At a hyper-growth startup, a solution from six months ago will unfortunately no longer scale. The business is growing rapidly, and this traffic to this service in particular was growing at an unprecedented rate. We hit a point where it needed re-architecting to support 10x the current scale.
December 7, 2021

Previously this year, Dhurv Purushottam, our Data Platform lead, wrote about how we successfully scaled up one of our most crucial, data-intensive services with low engineering cost. He wrote about scaling an in-memory dataset by moving it into its own micro-service, and this has proved to be effective, especially given the constraints of money and (precious) engineering time.

At a hyper-growth startup, a solution from six months ago will unfortunately no longer scale. The business is growing rapidly, and this traffic to this service in particular was growing at an unprecedented rate. We hit a point where it needed re-architecting to support 10x the current scale.

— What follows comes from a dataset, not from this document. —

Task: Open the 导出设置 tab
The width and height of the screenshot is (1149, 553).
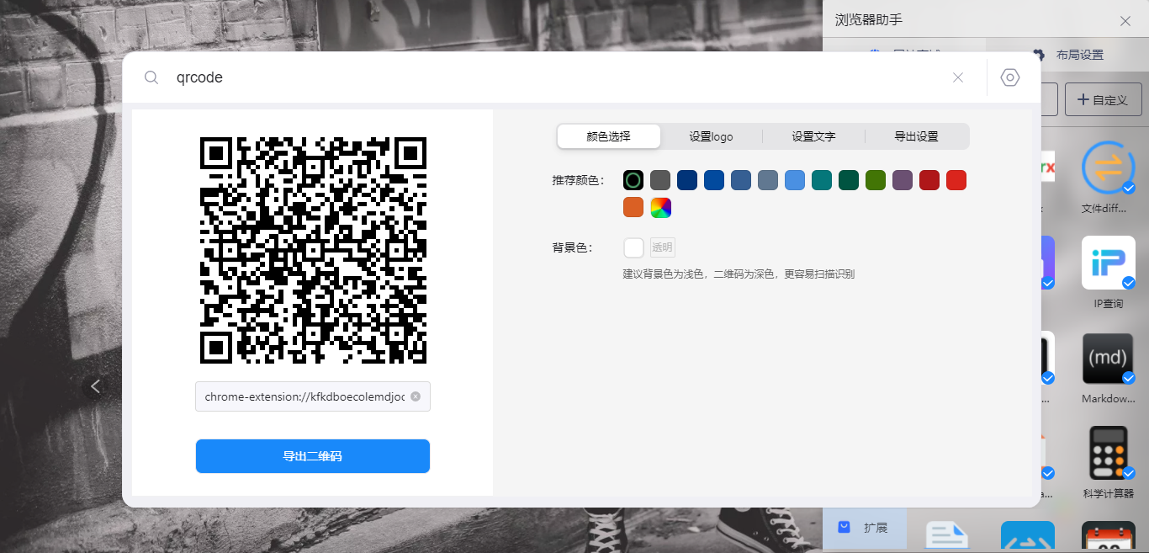Action: tap(917, 136)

Due to its importance to our critical code-path that protects our customers, we wanted to ensure that the service didn’t hit its resource capacity before the next generation of the service was designed and implemented. We had to buy some time by identifying the high resource consumption of the service.

About PersonDB

“First, a few details about this dataset: PersonDB. PersonDB contains data about our customers’ employees—the users that Abnormal protects. With each email that Abnormal processes, the sender and recipient information is matched against PersonDB, and whether or not there’s a match affects how we score that message. The score is a deciding factor in whether we consider the message a threat to the recipient.”
- Outgrowing Your In-Memory DB and Scaling with Microservices.

When we noticed PersonDB’s memory usage almost hitting capacity, it was set up as a microservice, where we run multiple copies of the DB.

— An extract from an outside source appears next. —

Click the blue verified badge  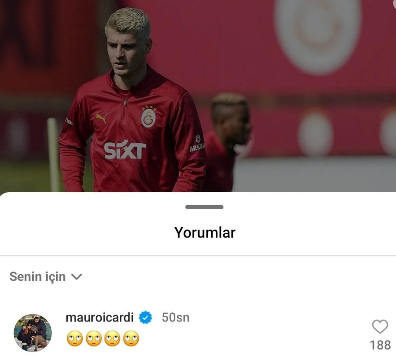(145, 317)
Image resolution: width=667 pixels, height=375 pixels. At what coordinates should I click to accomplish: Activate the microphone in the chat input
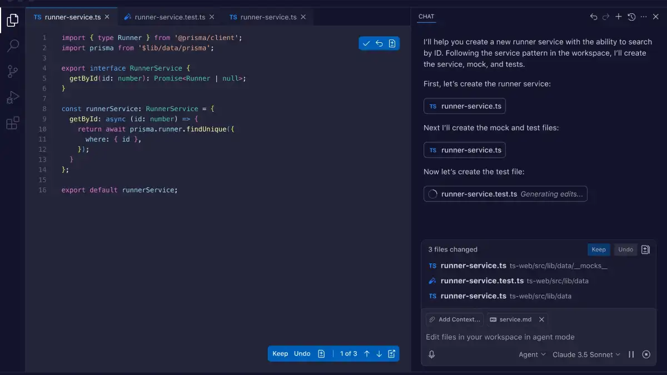(x=431, y=354)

Each instance of PersonDB is a Thrift-based Python server. Each of these instances would load up uncompressed CSV data and load them into internal Python data structures, resulting in a base memory usage of around 24GB out of the available 30GB.

PersonDB is powered by Gunicorn, a WSGI HTTP Server. Gunicorn uses a pre-fork worker model, which means that it manages a set of worker threads that handle requests concurrently. Gunicorn allows PersonDB to process thousands of requests per second from real-time applications. Each client talks to a Gunicorn thread, which in turn queries the in-memory PersonDB data.

PersonDB architecture set up

A rough architecture of how PersonDB is set up.

Issue: High Memory Usage

The memory usage of PersonDB was at around ~80%, up from 65% a couple of months ago. This growth was due to the sheer increase in the number of customers that we are protecting.

A graph of PersonDB's high memory usage

77.8% of the memory is used when the service is deployed.

In addition, we saw error rates breaching our four nines SLA. This meant that less than 99.99% of requests to PersonDB were successful. With our optimistic growth projections, this gave us at most two weeks to figure out a way to scale up the service.

Deep Dive and Repeated Learnings

In reality, this wasn’t the first time we had faced high resource usage, as we’d had the same problem just a few months prior to this. It seemed like the memory usage was growing slowly over time, almost like a memory leak. The only thing that was stopping all the memory from being used was the fact that we rotate our servers every night to update PersonDB’s dataset.

PersonDB memory usage decreasing after a re-deployment

The memory usage grew over time, until a re-deployment was triggered.

We thought that the individual requests sent by customers were causing a memory leak. To investigate this, we tried profiling each request using tracemalloc but couldn’t find any data structures created by the individual requests that could be leaking memory.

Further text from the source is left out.